The automated setup tool generates two subdirectories under run_rasrec/2jrm_trim called run and test. The test folder contains an exact copy of files but with the added flag -run:test_cycles. This allows to quickly test your Setup. In particular on large computer centers the wait-time in queuing systems can be rather long. Moreover, either a test-queue should be provided or tiny jobs are served significantly faster than large jobs. In these cases it is good practice to check first using the test Run whether everything works before committing the production job in the run directory. To start the test Run
$ cd run_rasrec/2jrm_trim/test $ sbatch -n 16 test.slurm.job
The test run should quickly generate a number of subdirectories like this
$ ls -1rt batch_000001 batch_000002 batch_000003 batch_000004 centroid_pool_stage1 batch_000005 batch_000006 batch_000008 batch_000007 centroid_pool_stage2 batch_000009 batch_000010 batch_000011 batch_000012 centroid_pool batch_000013
Especially if no centroid_pool sub-directory is generated something is going wrong. Note, however, that stage1 and stage2, is omitted for proteins with a low content in beta-strand. Your jobs are most likely fine if they successfully pass through 1-2 centroid stages.

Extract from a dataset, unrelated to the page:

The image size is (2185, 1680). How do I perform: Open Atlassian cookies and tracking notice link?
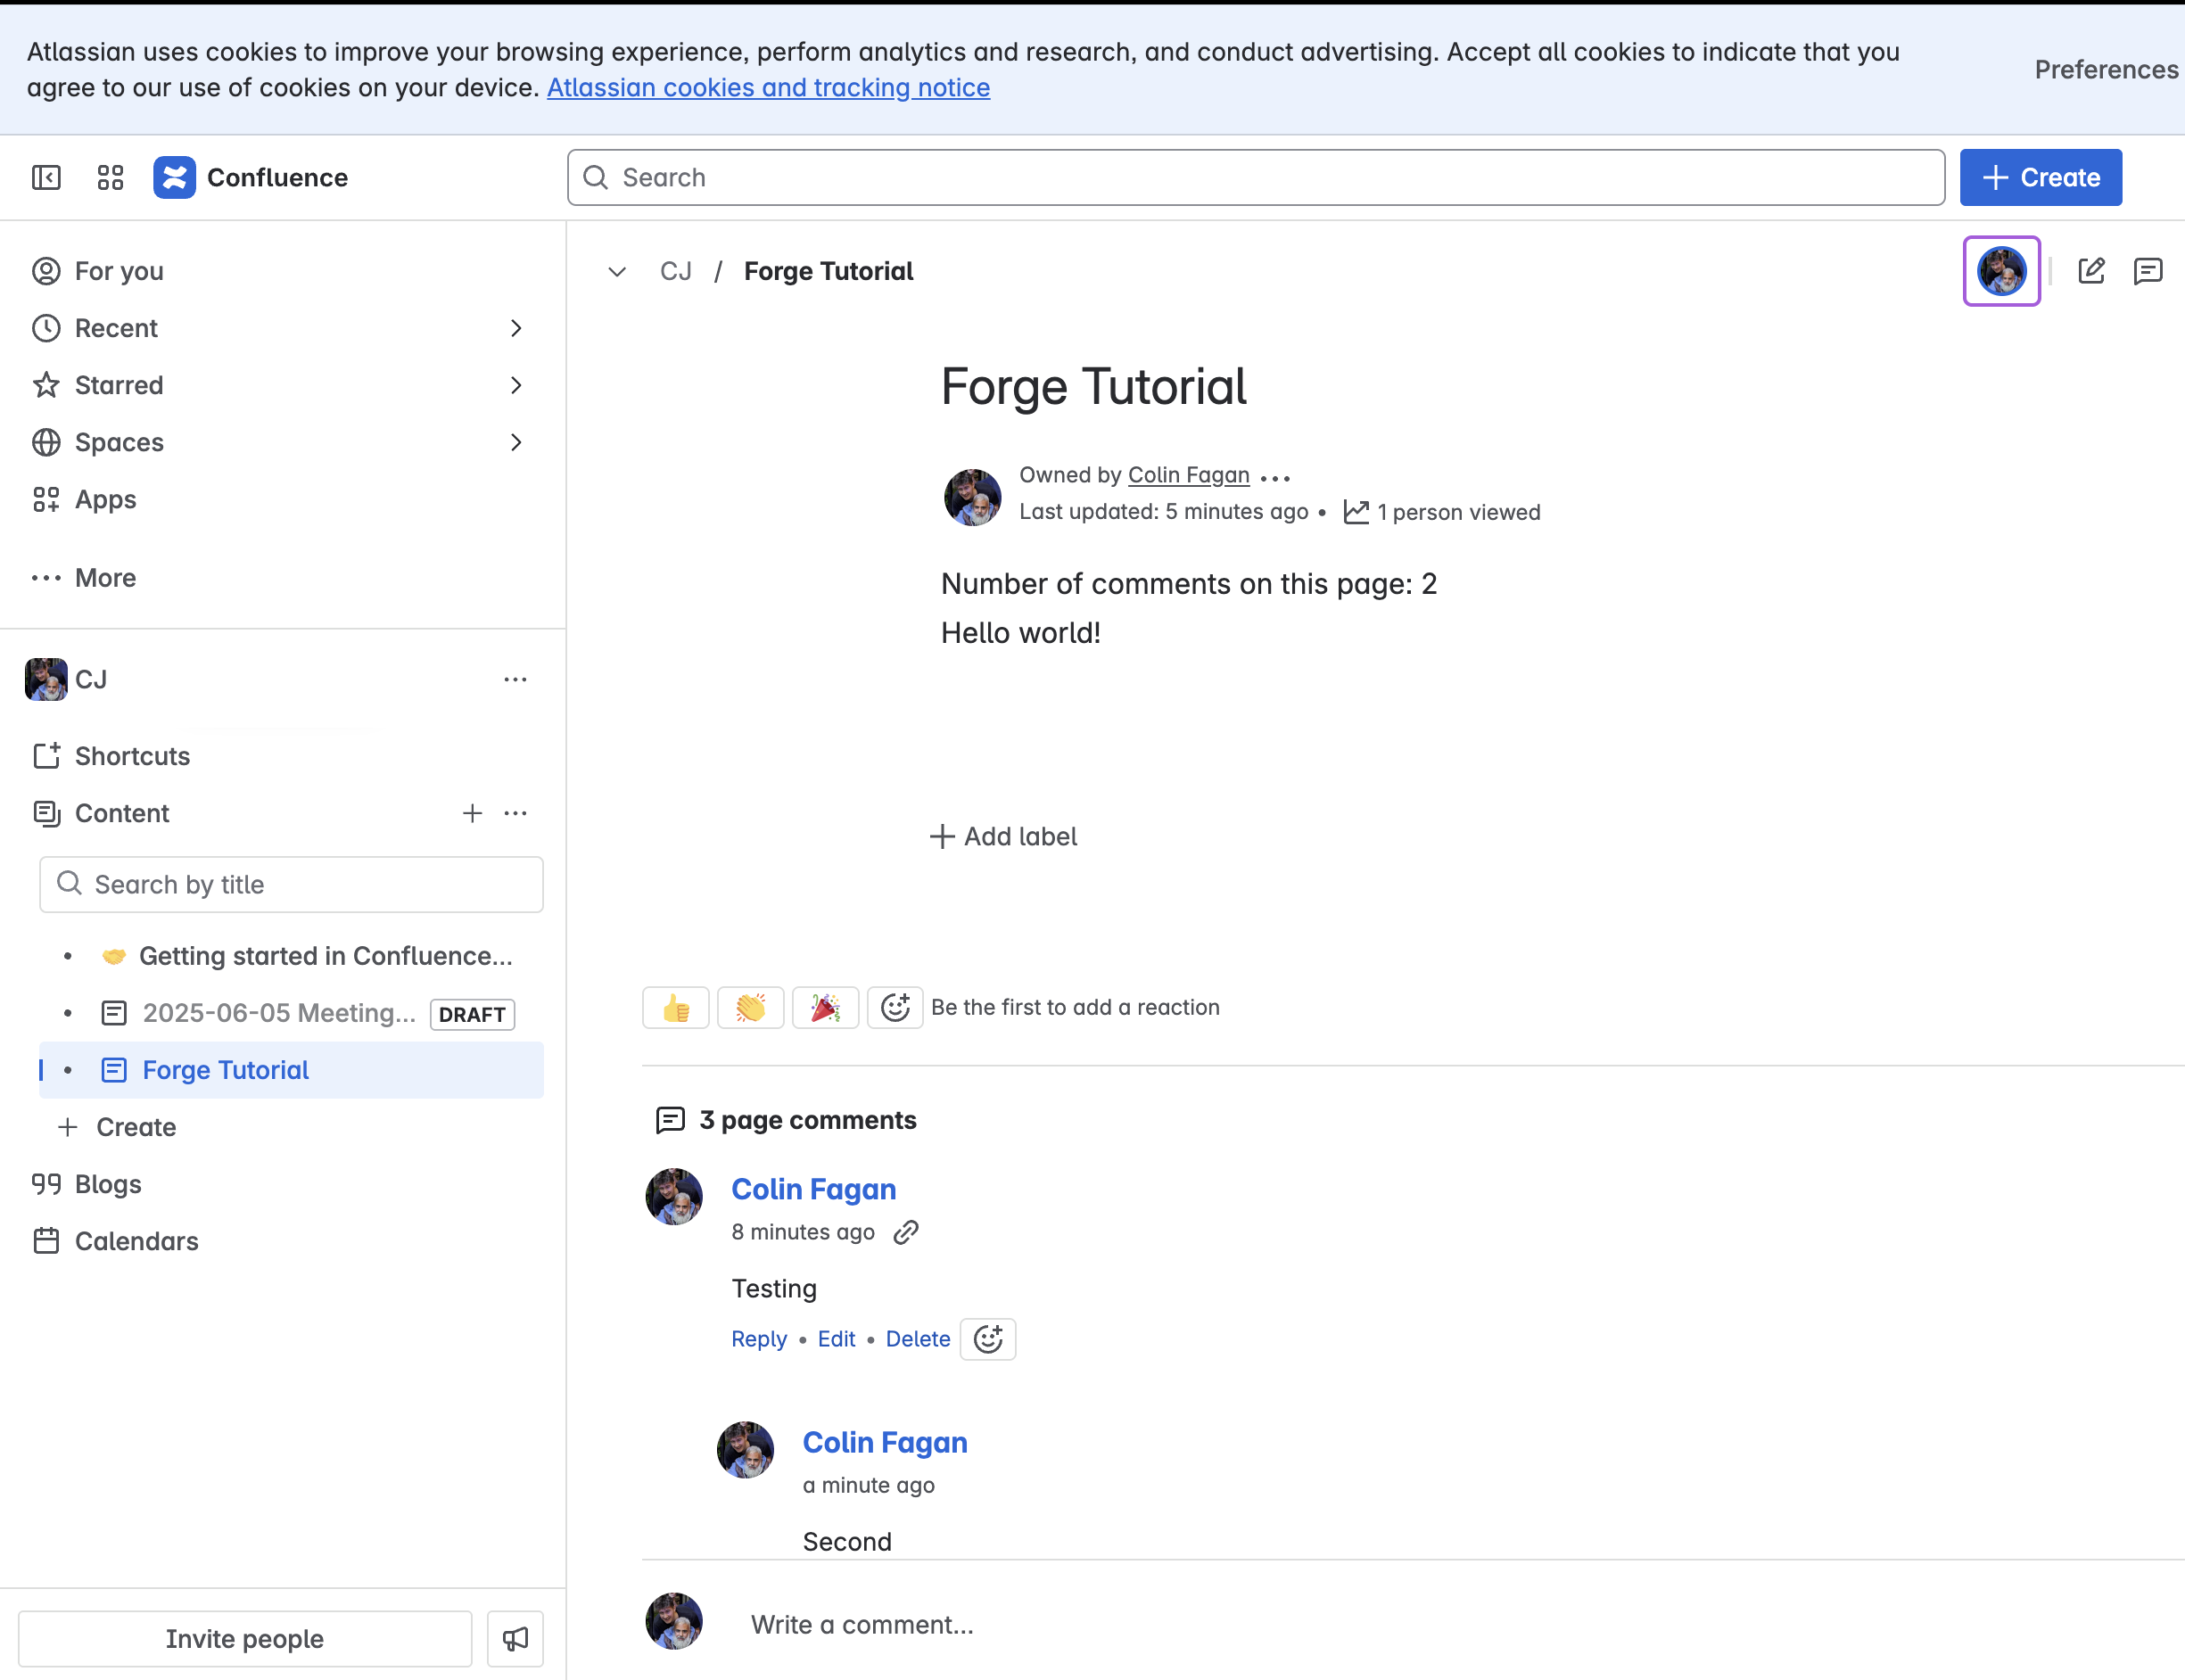coord(768,88)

If also a subdirectory fullatom_pool is generate the jobs are 100% fine. However, if your test run does generate centroid stages 1-2 and stalls afterwards, it might still run fine in production mode. The reason might be that the very short test-cycles lead to garbage structures for which the extracted beta-strand features used in the stage3 broken-chain sampling are impossible to realize. In such cases one can verify that indeed the broken-chain sampling was the reason for the stopped runs and not a problem with input files (wrong atom names in restraint files are the usual culprit).

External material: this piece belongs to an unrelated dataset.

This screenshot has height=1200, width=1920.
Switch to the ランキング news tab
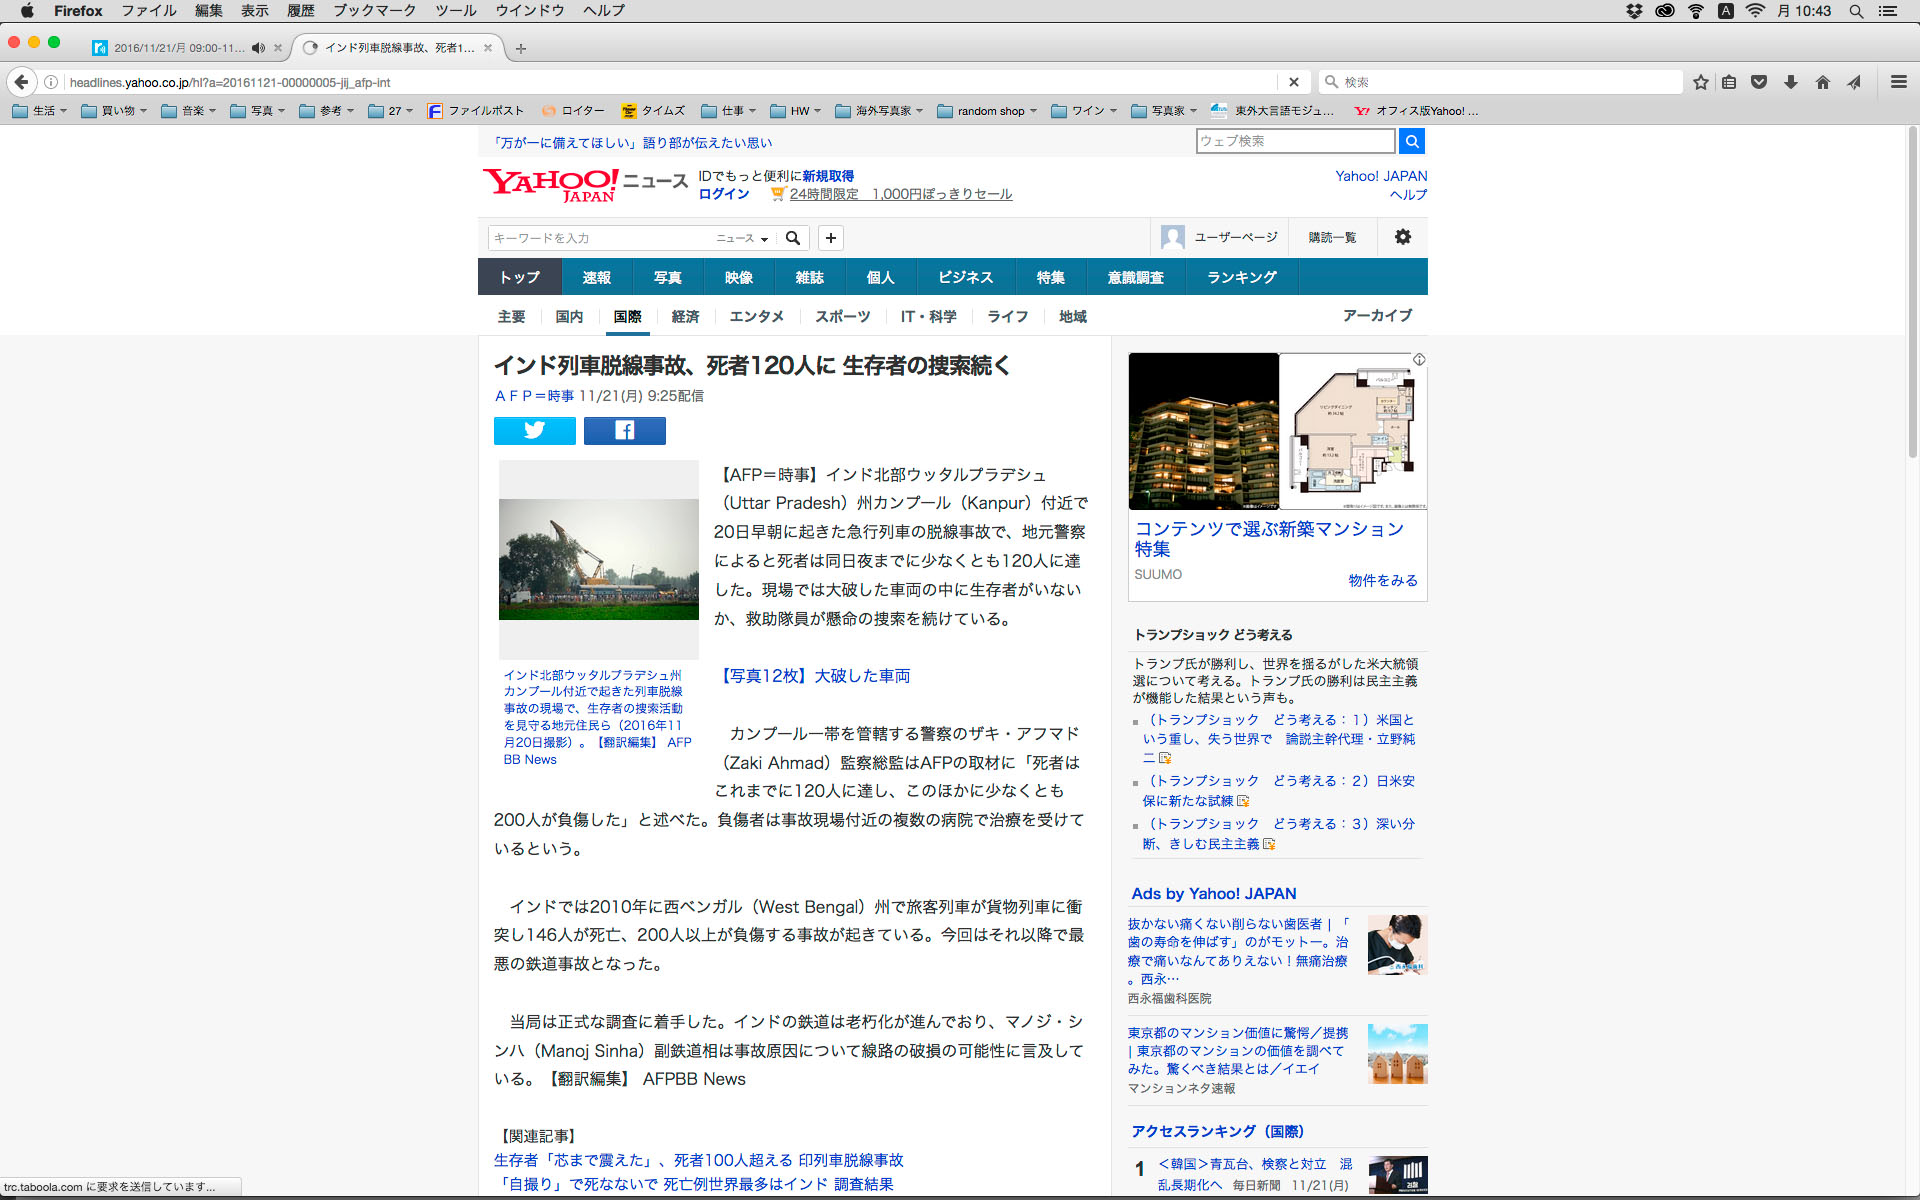pos(1241,277)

$ cd run_rasrec/2jrm_trim/run $ sbatch -n 512 production.slurm.job
The RASREC calculation is finished when the subdirectory fullatom_pool_stage8 has been created. Note that stages 5 and 6 are omitted, stages 7 and 8 correspond to stages 5 and 6 in Ref. [4]. Additionally to the creation of the stage8 folder you will find this output (or very similar) at the end of the stderr-log of the job:
ERROR: quick exit from job-distributor due to flag jd2::mpi_nowait_for_remaining_jobs --- this is not an error ERROR:: Exit from: src/protocols/jd2/archive/ArchiveManager.cc line: 654 -------------------------------------------------------------------------- MPI_ABORT was invoked on rank 2 in communicator MPI_COMM_WORLD with errorcode 911. NOTE: invoking MPI_ABORT causes Open MPI to kill all MPI processes. You may or may not see output from other processes, depending on exactly when Open MPI kills them. -------------------------------------------------------------------------- -------------------------------------------------------------------------- mpirun has exited due to process rank 2 with PID 42924 on node node020 exiting without calling "finalize". This may have caused other processes in the application to be terminated by signals sent by mpirun (as reported here). --------------------------------------------------------------------------
As the message says: "ERROR .... this is not an error" it is not an error but the normal way to complete jobs. The reason for this slightly schizophrenic message is that it saves considerable on computer time to hard-crash the RASREC simulation instead of waiting for all running trajectories to complete. If you do not see this message your jobs may have been prematurely stopped. This can have several reasons, like a preemption of the queuing system, running over a set time limit in the queuing system, and random crashes.
To restart the RASREC simulation simply issue sbatch -n 512 production.slurm.job
again and it will proceed from the last checkpointed result. You can even change the number of processes used for the simulation each time you restart.